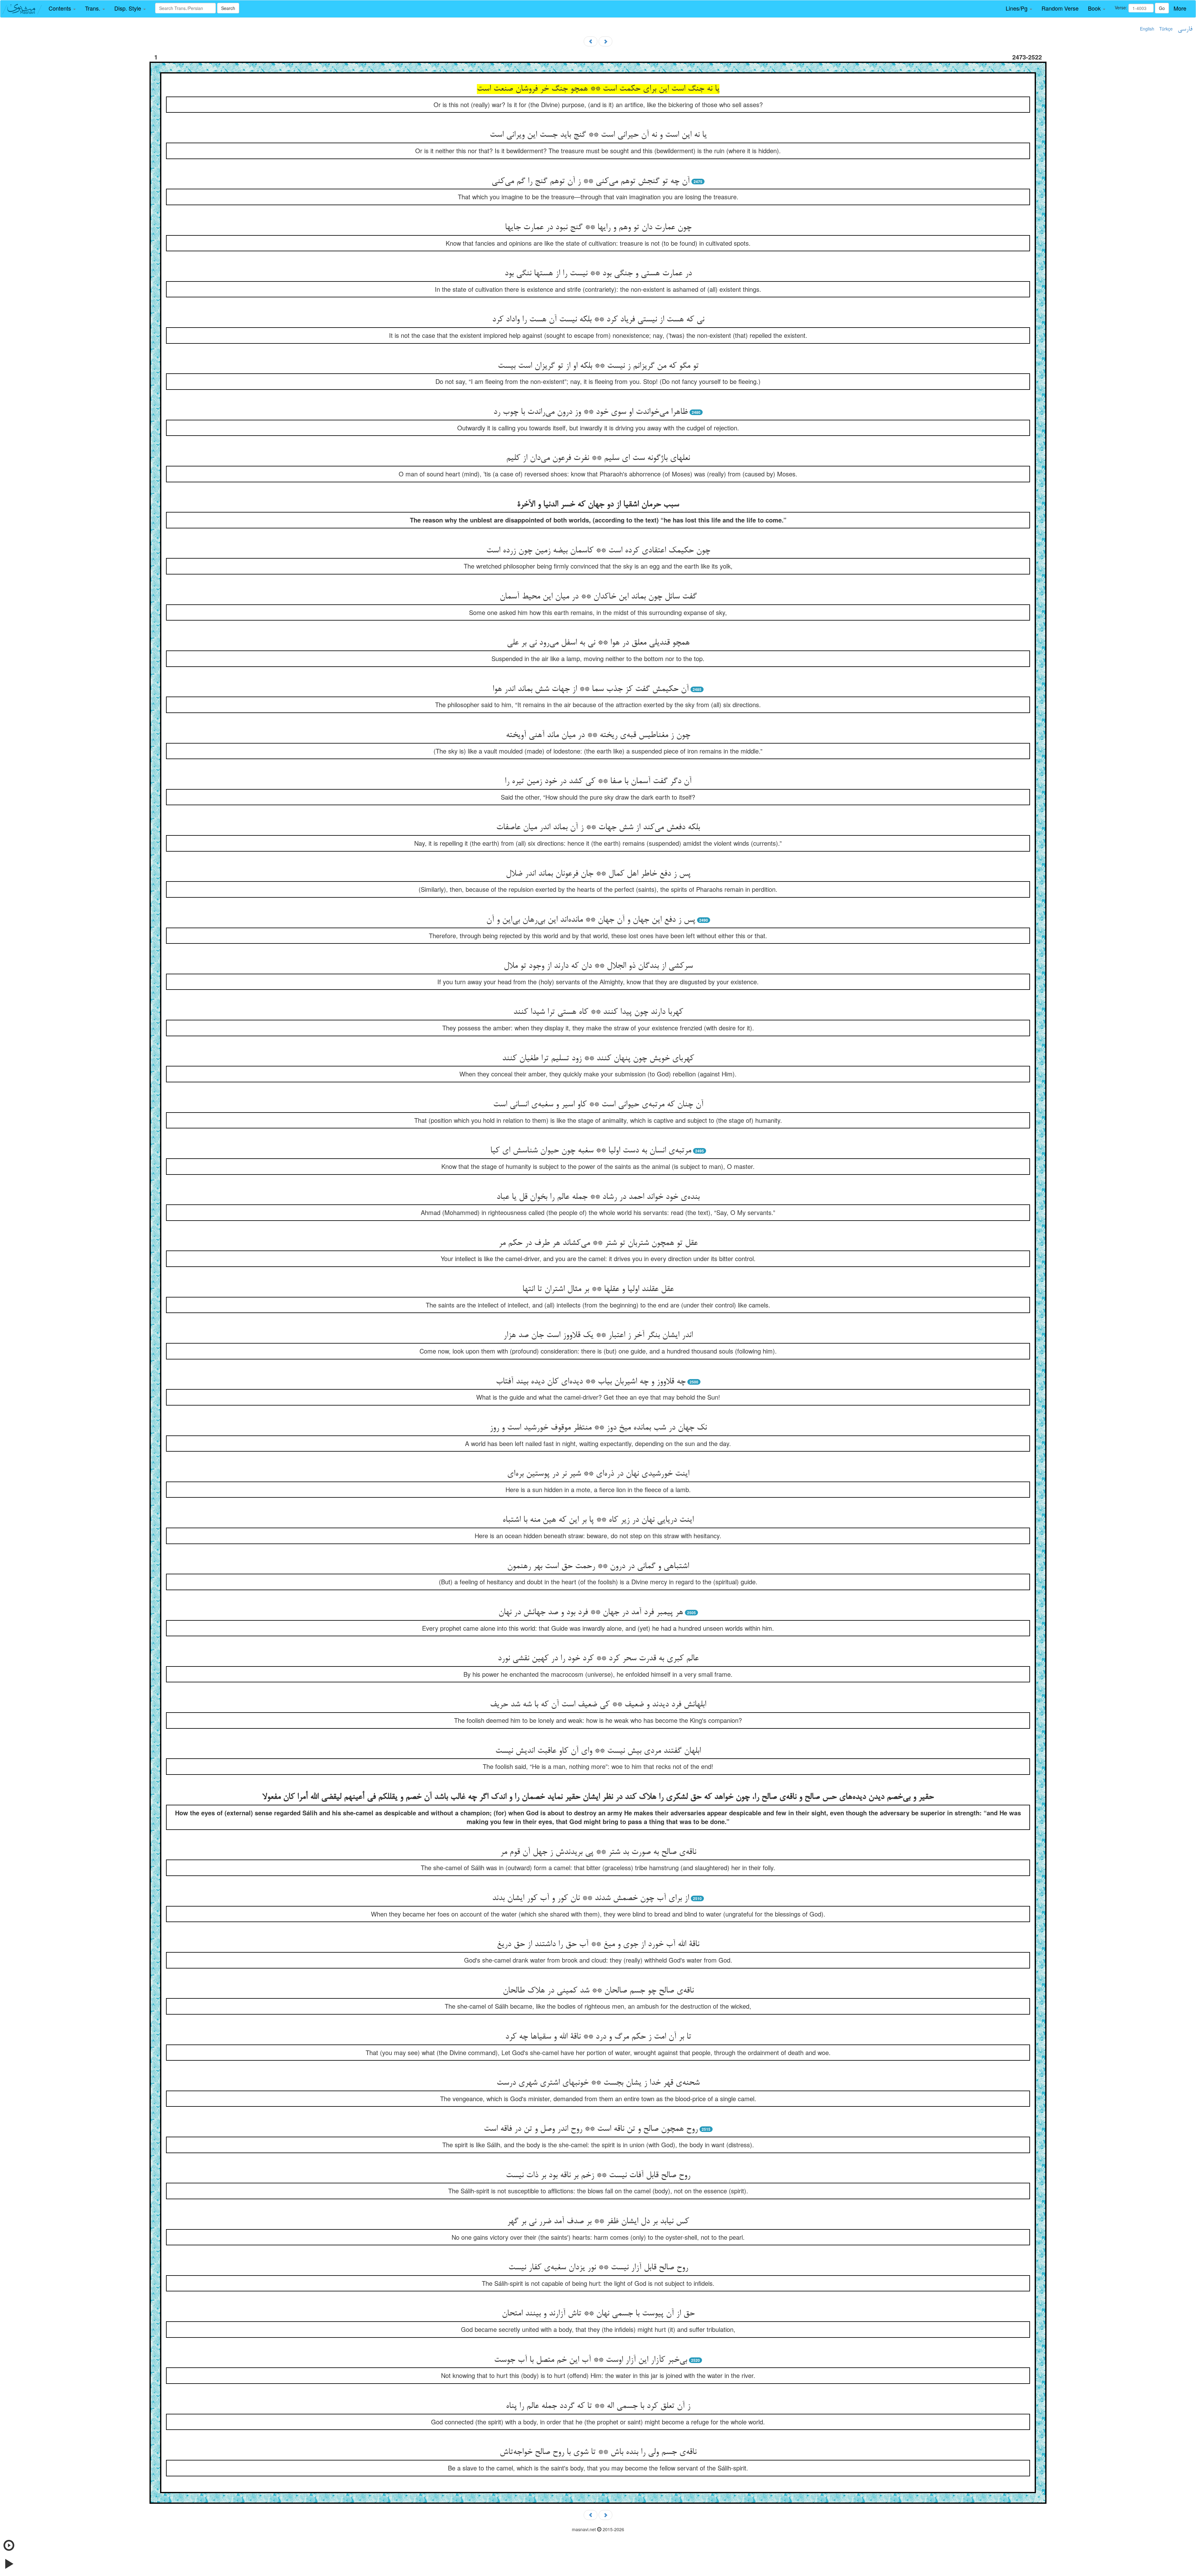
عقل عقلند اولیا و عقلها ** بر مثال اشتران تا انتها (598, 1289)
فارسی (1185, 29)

═══

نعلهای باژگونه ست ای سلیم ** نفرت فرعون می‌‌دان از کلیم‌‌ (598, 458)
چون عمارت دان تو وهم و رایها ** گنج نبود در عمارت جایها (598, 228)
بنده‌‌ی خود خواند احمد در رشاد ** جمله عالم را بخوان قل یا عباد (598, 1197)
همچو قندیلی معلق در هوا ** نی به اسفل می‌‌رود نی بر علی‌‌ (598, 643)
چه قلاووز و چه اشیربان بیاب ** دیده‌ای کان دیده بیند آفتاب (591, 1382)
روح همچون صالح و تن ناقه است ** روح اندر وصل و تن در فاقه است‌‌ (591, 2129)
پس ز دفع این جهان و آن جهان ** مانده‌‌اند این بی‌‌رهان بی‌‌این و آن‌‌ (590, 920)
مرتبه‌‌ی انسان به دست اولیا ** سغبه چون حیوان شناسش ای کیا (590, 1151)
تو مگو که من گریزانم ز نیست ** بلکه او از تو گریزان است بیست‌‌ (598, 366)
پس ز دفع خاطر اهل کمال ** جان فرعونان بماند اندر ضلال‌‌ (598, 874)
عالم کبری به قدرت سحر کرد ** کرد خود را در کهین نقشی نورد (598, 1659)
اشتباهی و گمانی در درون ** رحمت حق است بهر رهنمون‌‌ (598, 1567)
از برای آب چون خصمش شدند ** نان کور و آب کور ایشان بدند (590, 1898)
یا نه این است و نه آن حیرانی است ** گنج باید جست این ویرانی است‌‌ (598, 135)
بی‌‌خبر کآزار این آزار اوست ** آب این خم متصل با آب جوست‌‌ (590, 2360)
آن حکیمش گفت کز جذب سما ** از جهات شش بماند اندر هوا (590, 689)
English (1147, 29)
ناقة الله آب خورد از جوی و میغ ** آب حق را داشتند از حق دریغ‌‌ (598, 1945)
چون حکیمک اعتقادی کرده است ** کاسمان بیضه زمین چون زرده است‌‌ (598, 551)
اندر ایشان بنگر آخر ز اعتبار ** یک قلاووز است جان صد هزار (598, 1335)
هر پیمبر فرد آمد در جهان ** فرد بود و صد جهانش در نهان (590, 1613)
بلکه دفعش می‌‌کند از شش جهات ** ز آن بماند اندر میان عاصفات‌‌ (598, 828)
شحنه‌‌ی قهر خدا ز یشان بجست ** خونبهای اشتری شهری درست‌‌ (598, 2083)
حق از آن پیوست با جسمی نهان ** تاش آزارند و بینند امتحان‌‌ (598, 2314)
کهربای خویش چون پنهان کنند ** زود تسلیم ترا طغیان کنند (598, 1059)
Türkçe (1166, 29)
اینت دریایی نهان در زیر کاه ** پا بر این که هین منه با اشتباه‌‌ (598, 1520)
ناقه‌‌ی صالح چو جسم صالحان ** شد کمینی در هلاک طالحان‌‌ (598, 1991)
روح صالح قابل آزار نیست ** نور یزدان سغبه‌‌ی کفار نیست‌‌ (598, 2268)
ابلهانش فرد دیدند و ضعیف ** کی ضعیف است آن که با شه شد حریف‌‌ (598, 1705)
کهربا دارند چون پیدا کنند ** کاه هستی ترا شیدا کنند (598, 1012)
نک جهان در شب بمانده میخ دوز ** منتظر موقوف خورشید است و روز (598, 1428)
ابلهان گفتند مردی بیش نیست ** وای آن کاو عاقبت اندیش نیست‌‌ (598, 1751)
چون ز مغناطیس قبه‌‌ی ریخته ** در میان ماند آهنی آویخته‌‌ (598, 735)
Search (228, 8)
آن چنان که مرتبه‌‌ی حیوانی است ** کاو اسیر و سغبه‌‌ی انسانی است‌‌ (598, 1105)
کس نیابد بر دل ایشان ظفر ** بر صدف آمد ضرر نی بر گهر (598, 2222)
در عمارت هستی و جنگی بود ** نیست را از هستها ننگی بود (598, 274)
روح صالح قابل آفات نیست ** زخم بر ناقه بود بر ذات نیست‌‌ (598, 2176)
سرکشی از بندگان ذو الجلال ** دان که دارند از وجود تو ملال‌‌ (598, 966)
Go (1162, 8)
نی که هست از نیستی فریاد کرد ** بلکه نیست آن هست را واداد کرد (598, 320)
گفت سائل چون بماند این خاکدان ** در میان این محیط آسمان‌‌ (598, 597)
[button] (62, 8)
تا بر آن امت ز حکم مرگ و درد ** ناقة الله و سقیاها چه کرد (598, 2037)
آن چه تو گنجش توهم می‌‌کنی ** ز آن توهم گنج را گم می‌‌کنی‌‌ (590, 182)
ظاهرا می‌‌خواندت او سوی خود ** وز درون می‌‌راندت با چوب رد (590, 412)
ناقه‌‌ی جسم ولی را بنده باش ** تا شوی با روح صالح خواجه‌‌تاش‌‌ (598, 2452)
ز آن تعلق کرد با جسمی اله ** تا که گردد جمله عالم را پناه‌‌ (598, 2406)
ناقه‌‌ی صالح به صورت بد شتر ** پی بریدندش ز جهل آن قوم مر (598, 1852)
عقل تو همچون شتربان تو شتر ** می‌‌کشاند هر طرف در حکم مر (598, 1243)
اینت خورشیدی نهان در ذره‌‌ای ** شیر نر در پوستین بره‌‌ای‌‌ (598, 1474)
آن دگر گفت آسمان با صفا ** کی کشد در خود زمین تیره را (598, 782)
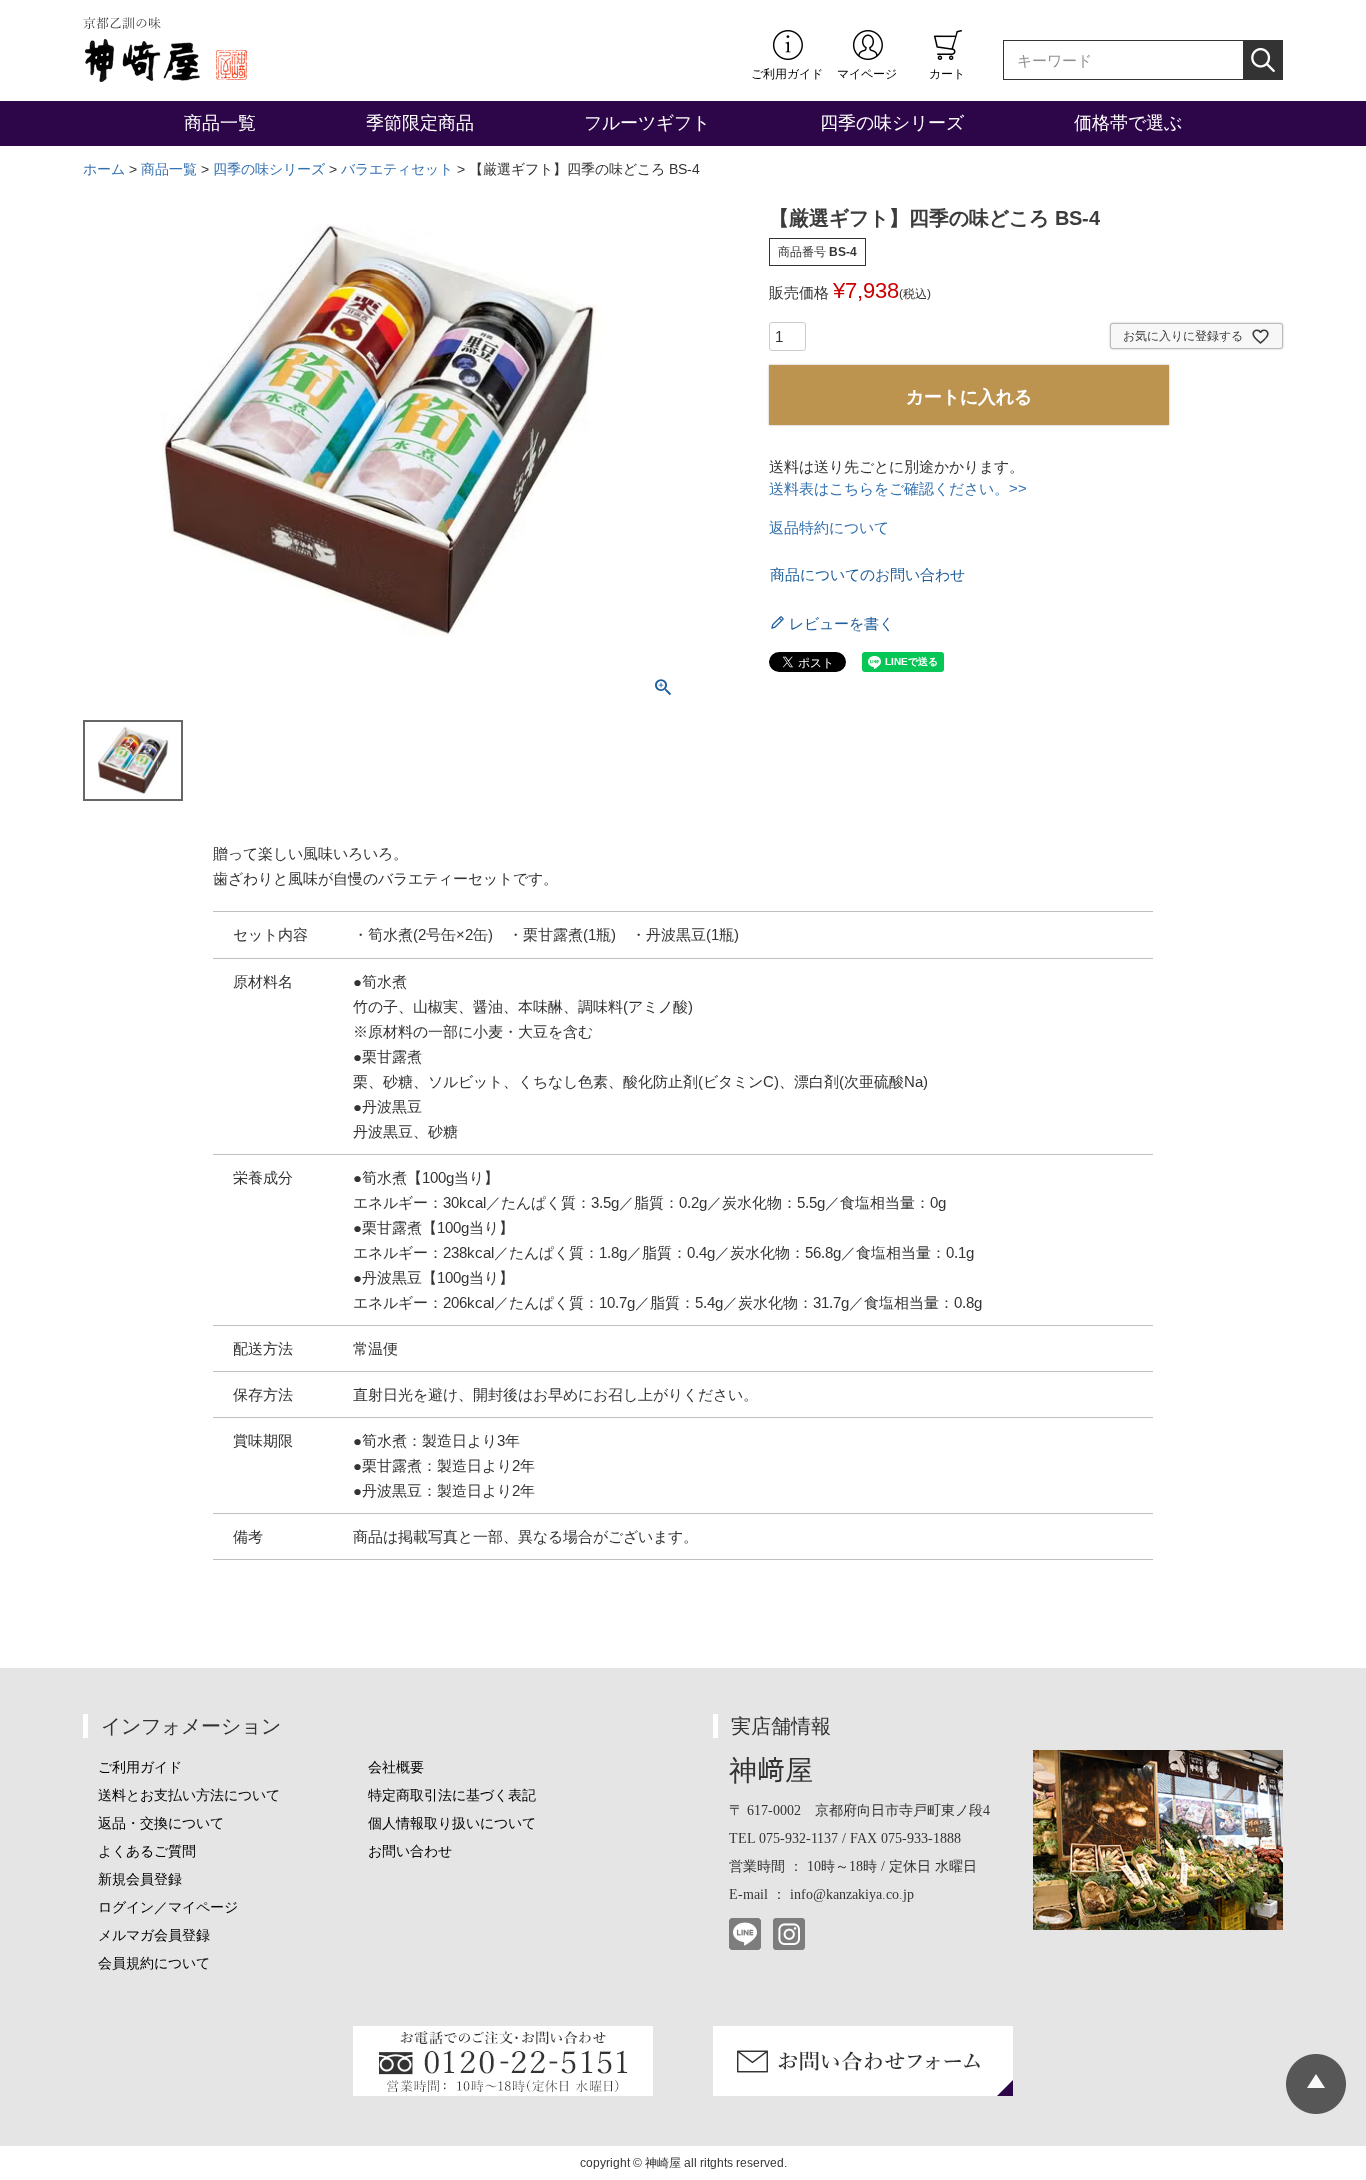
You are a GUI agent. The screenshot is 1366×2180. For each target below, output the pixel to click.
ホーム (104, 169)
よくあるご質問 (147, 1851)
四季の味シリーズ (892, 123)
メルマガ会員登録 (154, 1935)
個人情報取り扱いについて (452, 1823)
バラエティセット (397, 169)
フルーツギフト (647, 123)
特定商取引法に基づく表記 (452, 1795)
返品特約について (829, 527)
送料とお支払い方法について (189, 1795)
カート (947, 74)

═══

## Assignment
Among the entries above, find the line with "بی‌‌خبر کآزار این" and the line with "شحنه‌‌ی قهر خدا"; give again exactly these two lines and all lines between them.

## Output below
بی‌‌خبر کآزار این آزار اوست ** آب این خم متصل با آب جوست‌‌ (590, 2360)
آن حکیمش گفت کز جذب سما ** از جهات شش بماند اندر هوا (590, 689)
English (1147, 29)
ناقة الله آب خورد از جوی و میغ ** آب حق را داشتند از حق دریغ‌‌ (598, 1945)
چون حکیمک اعتقادی کرده است ** کاسمان بیضه زمین چون زرده است‌‌ (598, 551)
اندر ایشان بنگر آخر ز اعتبار ** یک قلاووز است جان صد هزار (598, 1335)
هر پیمبر فرد آمد در جهان ** فرد بود و صد جهانش در نهان (590, 1613)
بلکه دفعش می‌‌کند از شش جهات ** ز آن بماند اندر میان عاصفات‌‌ (598, 828)
شحنه‌‌ی قهر خدا ز یشان بجست ** خونبهای اشتری شهری درست‌‌ (598, 2083)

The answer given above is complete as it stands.